Цель задания
Куда уехал брат Саша после того, как вышел в офицеры, согласно отрывку воспоминаний о жизни после свадьбы Сони?

Цитируемый текст
※

Кузминская Т. А.: Моя жизнь дома и в Ясной Поляне
Часть I. 1846 - 1862. XXIII. После свадьбы

XXIII. ПОСЛЕ СВАДЬБЫ

После свадьбы Сони жизнь вошла в свою обычную колею. Отец поправился здоровьем и стал выезжать. Мама по-прежнему была деятельна и казалось спокойной. Лишь иногда видела я ее заплаканные глаза и замечала грустное выражение лица. В доме все приводилось в порядок после двухнедельной беспорядочно суетливой жизни.

Брату Саше удалось раньше времени выйти в офицеры, и он уехал артиллеристом в Польшу, в местечко Варки.

Расставание с ним мне было крайне тяжело.

А Лиза? Самолюбие ее было оскорблено. Ей казалось унизительным горевать и этим высказывать свое чувство; она вся ушла в занятия и чтение, и, по настоянию отца, стала выезжать. Она только со мной и то изредка говорила о Льве Николаевиче, и всегда, хотя и невольно, звучала в разговоре ее нота осуждения Сони и недоброжелательство ко Льву Николаевичу.

Через несколько дней родители и я получили письмо из Ясной Поляны. К сожалению, письмо к родителям не уцелело. Приведу письмо ко мне:

"Что ты, милая Татьянка, как-то поживаешь? Грустно очень подчас, что тебя нет. Несмотря на то, что дюже хорошо мне на свете жить, а еще бы лучше, если б слышать твой соловьиный голосок, да посидеть с тобой, поболтать, как бывало.

※

Записи набора данных
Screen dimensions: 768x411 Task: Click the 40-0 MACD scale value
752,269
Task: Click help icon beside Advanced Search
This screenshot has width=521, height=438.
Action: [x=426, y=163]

※

Ответ к заданию
В Польшу, в местечко Варки, артиллеристом.